美術:ブリジストン美術館「ドビュッシー、音楽と美術」展
名称 ブリヂストン美術館開館60周年記念
オルセー美術館、オランジュリー美術館共同企画
「ドビュッシー、音楽と美術 印象派と象徴派のあいだで」
会場 ブリジストン美術館
会期 2012年7月14日(土)~10月14日(日) 、詳細は要確認
鑑賞日 2012年8月16日(木)
参考 公式ホームページ
ドビュッシーには「海」「牧神の午後への前奏曲」「子供の領分」など標題付き楽曲が多くあります。ピアノソナタ第何番等と言われるよりは身近に感じられます。しかし、標題が描写楽曲に繋がるものでしょうか。

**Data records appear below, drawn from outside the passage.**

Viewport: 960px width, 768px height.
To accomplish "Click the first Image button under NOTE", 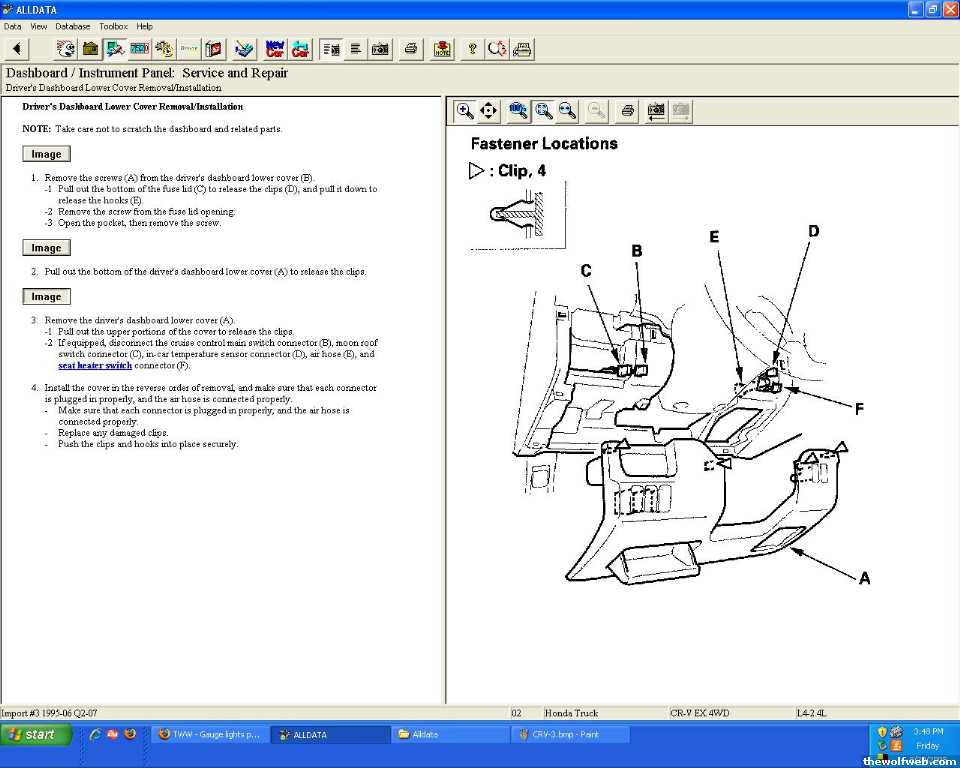I will coord(46,154).
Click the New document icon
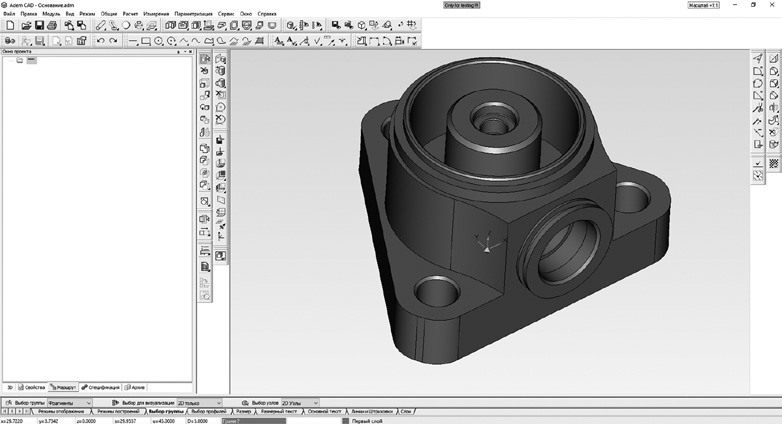This screenshot has width=782, height=424. tap(9, 25)

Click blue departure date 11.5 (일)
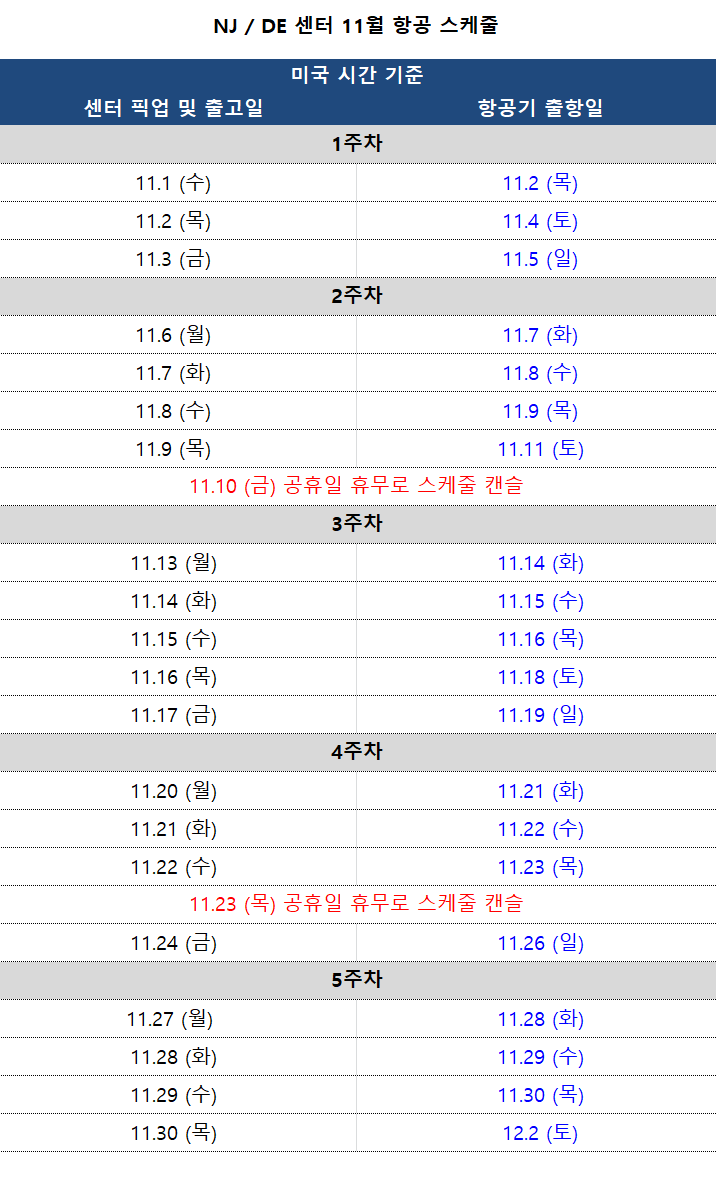point(540,260)
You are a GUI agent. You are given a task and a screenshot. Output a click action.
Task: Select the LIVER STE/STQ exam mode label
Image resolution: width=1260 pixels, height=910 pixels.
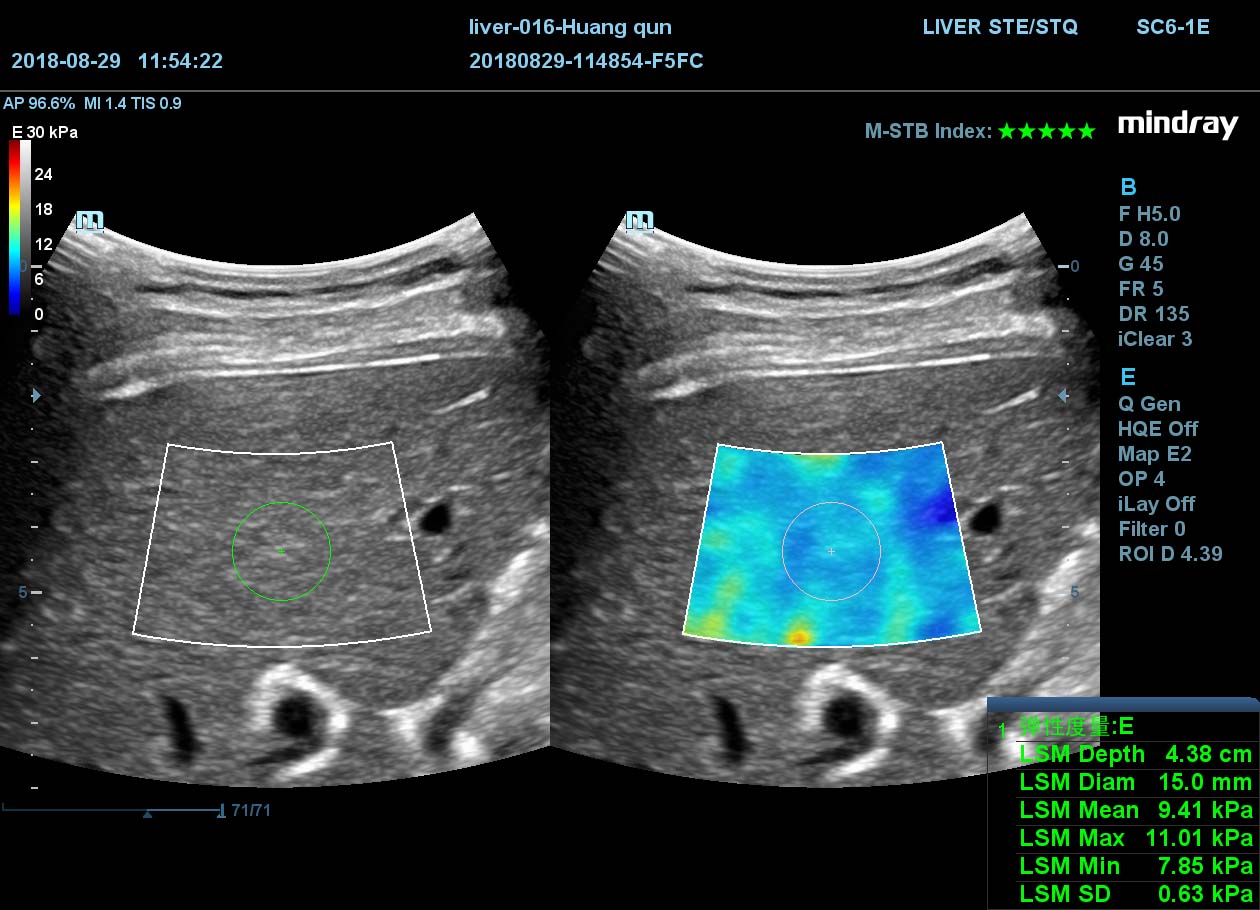click(999, 27)
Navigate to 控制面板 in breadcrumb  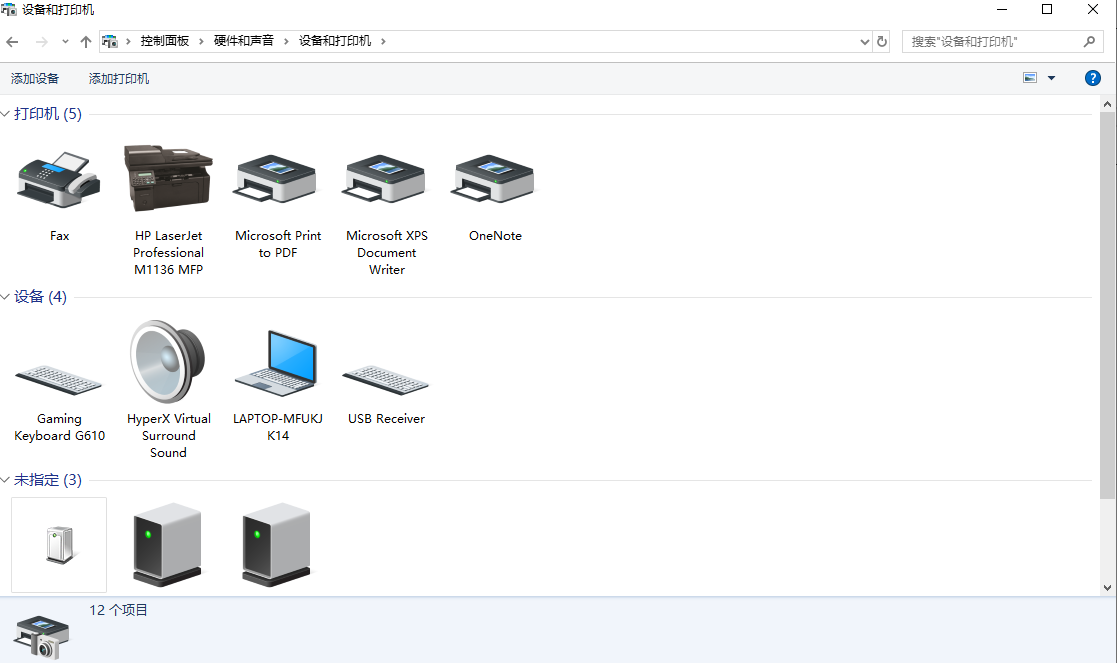[x=165, y=41]

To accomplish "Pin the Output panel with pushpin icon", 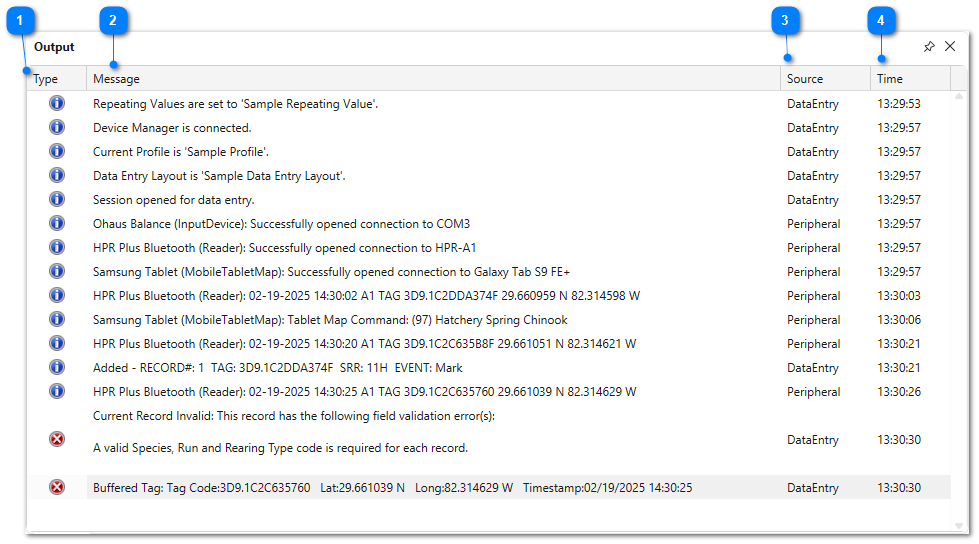I will click(929, 46).
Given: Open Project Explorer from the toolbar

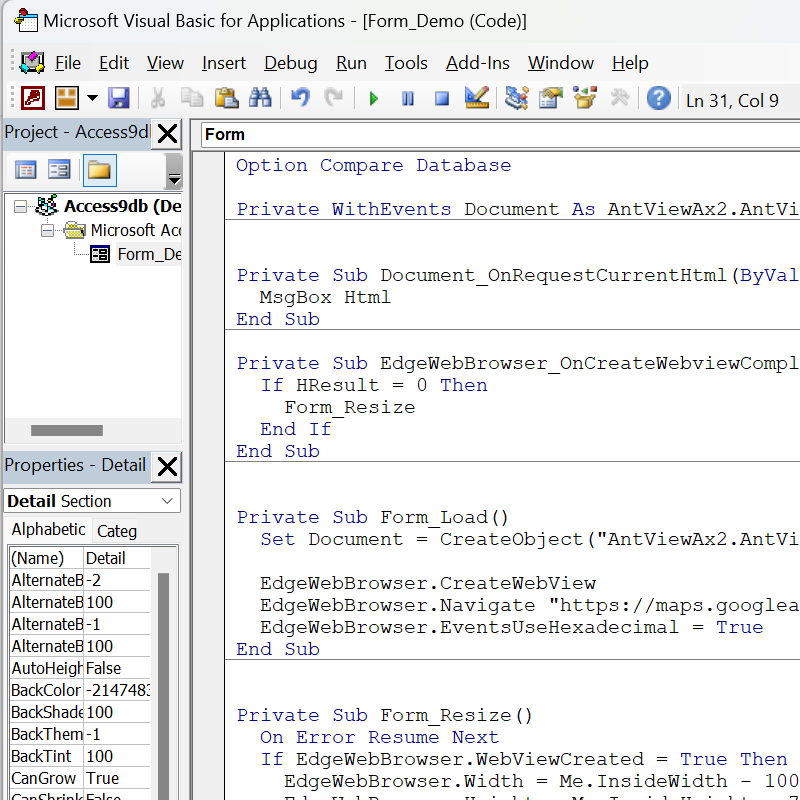Looking at the screenshot, I should point(516,98).
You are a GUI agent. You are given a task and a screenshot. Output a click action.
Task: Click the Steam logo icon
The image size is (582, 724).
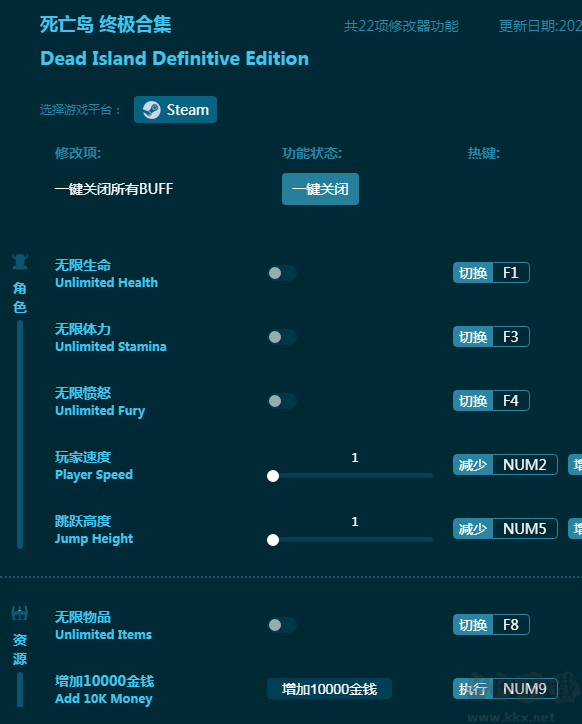(152, 110)
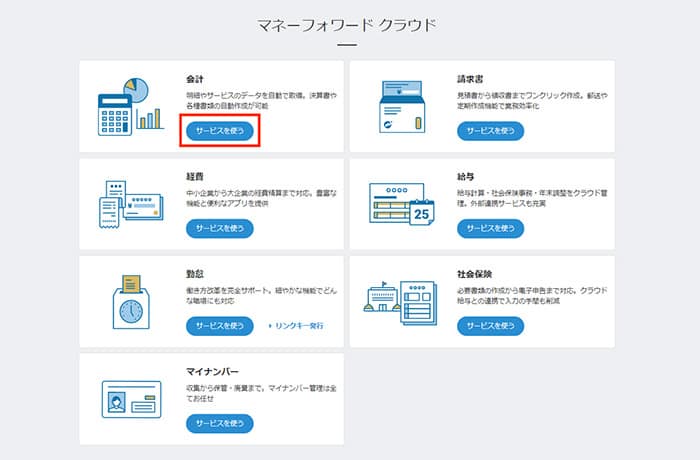Viewport: 700px width, 460px height.
Task: Open the 経費 service via サービスを使う
Action: pos(219,229)
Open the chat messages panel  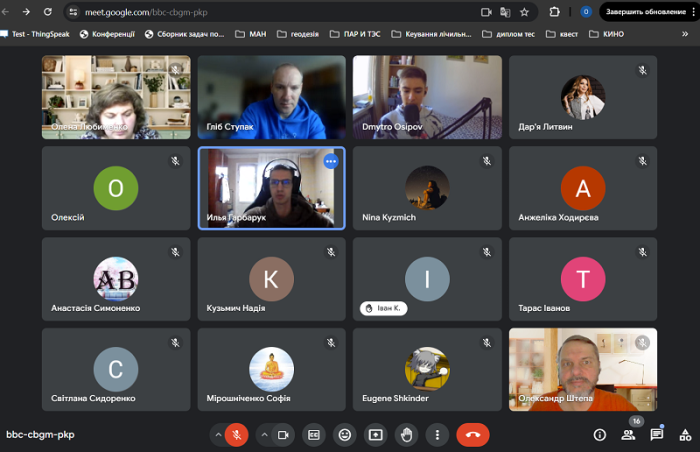657,435
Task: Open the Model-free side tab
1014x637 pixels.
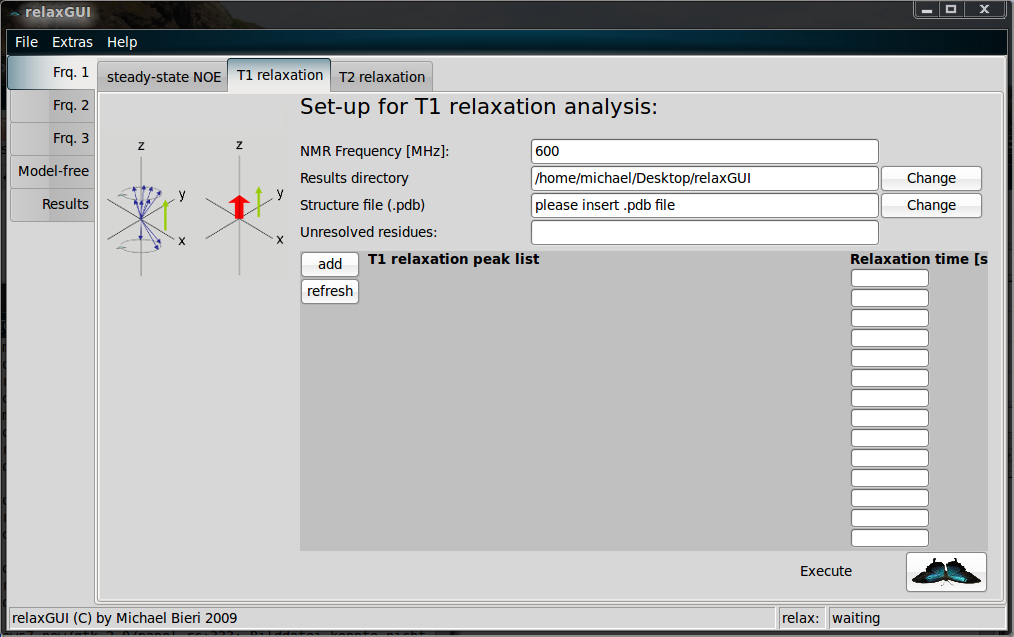Action: (x=53, y=171)
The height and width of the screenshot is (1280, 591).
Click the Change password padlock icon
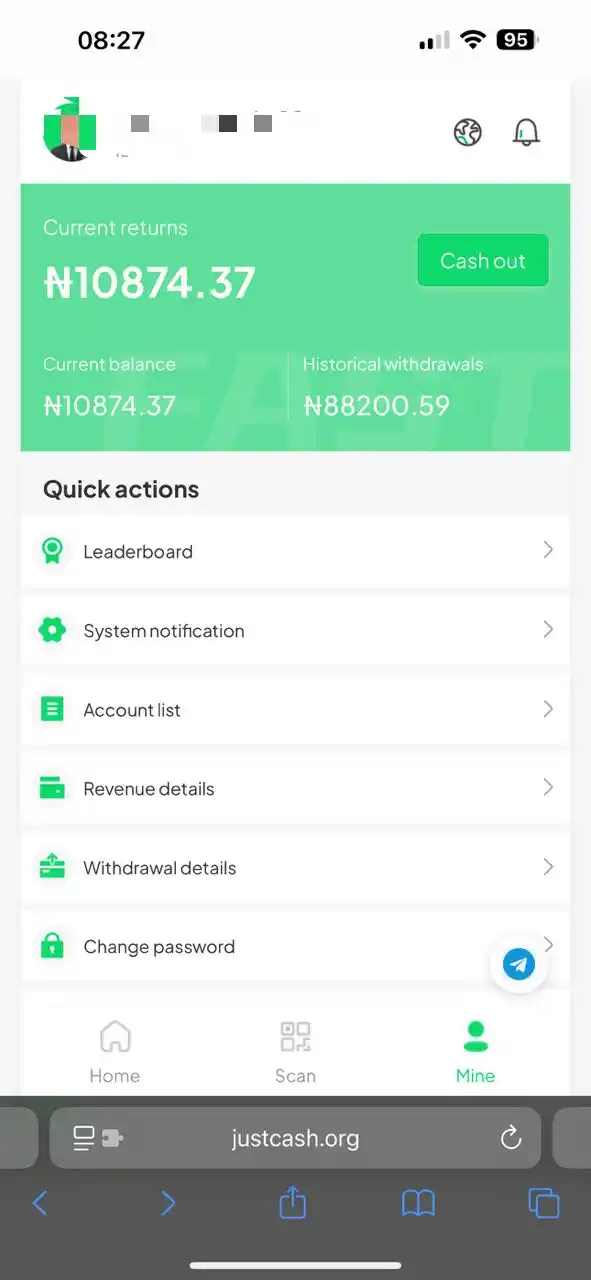point(52,945)
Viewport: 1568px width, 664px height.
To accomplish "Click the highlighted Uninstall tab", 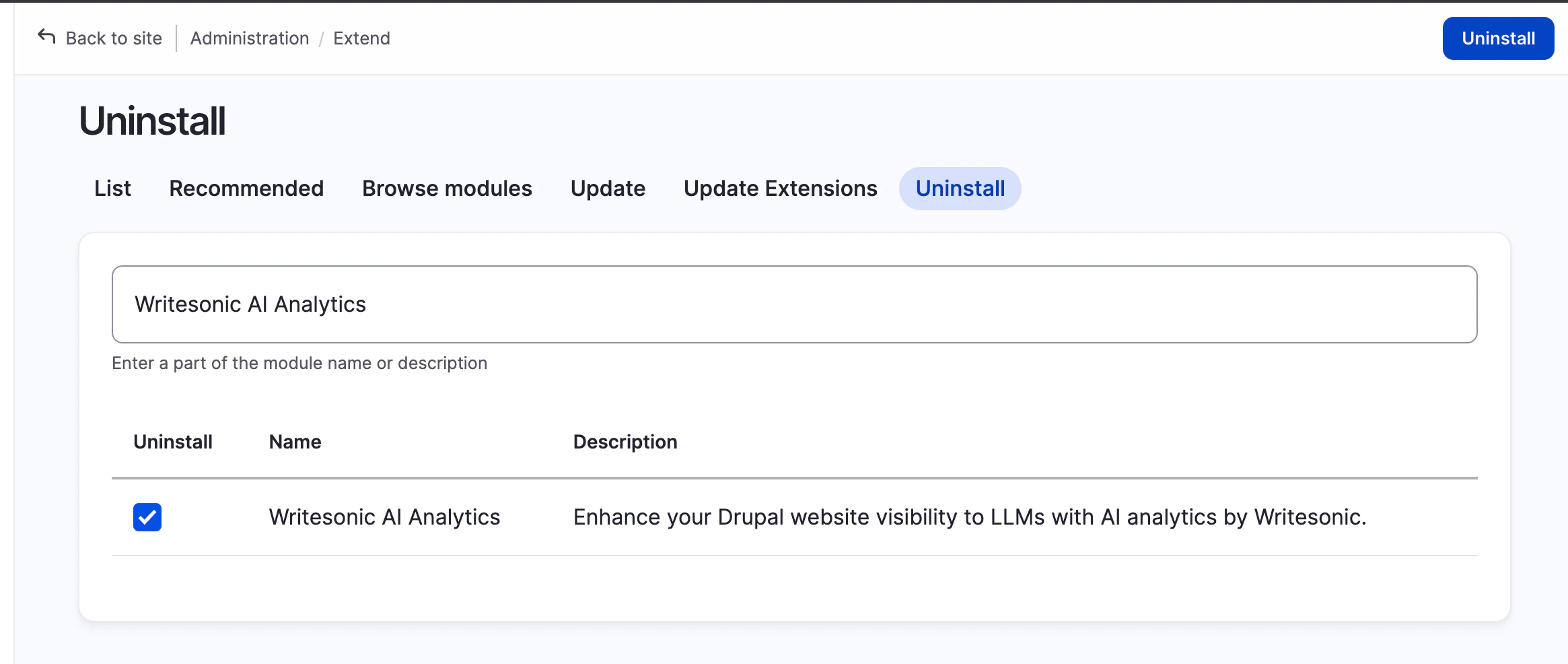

「海」は各楽章に、Ⅰ.海の夜明けから真昼まで、Ⅱ.波の戯れ、Ⅲ.風と海との対話、と標題が付いて描写音楽と認識できます。「牧神の午後の前奏曲」は、マラルメ の『牧神の午後』に触発されたそうですから、マラルメを紐解かないと理解は進まないでしょう。「子供の領分」も各楽章に面白い標題がついていますけど、どうなんでしょう。
標題に限りませんし音楽に留まらないのですが、最近、作品の背景やその時代などに興味を抱いています。時間の余裕もできたこともあります。良い機会でもあるので出かけた次第です。
作曲家のアウトプットは楽曲ですが、作曲家を冠にした美術展とは何が展示されるか。自筆楽譜や出版された楽譜などは十分に想像範囲内ですが。
展示は、インプットを明確にすることでドビュッシーの創作活動に迫るものと捉えました。関連する作品を第1~10章に分けた展示は、繰り返しますが多彩・多様です。一回りしただけでなかなか理解できるものではありません。
印象に残ったのはドビュッシーの興味の及ぶ範囲。
美術家では、印象派のモネ・ドガ・ルノワール、象徴派のルドン・ドニ、その後のカディンスキー、作品を愛蔵したクローデル・北斎。詩人・文学者では、マラルメ・ヴェルレーヌ・メーテルリンクなど。作曲家では、フォーレ・サティ・ラヴェル・ストラヴィンスキー。舞台美術家では、ディアギレフ・ニジンスキーなど。
印象に残った作品も何点かありました。
「海」の楽譜の表紙に北斎の版画が使われるなど、ドビュッシーのジャポニスムへの傾倒は承知してましたが、北斎・広重の版画が何点も展示されていました。印象派・象徴派の絵が多数展示されることは当然ですが、ガレのガラス工芸作品も多数展示されていました。ニジンスキーの写真やドビュッシーとストラヴィンスキーが一緒に写った写真にも興味が向きました。
美術好きにも、音楽好きにも楽しめる企画と思います。片方だけ好きなら、この際、両方好きになってしまうのは如何でしょうか。期間に余裕があるので、夏休みの時期が終えたらもう一度出かけようと思います。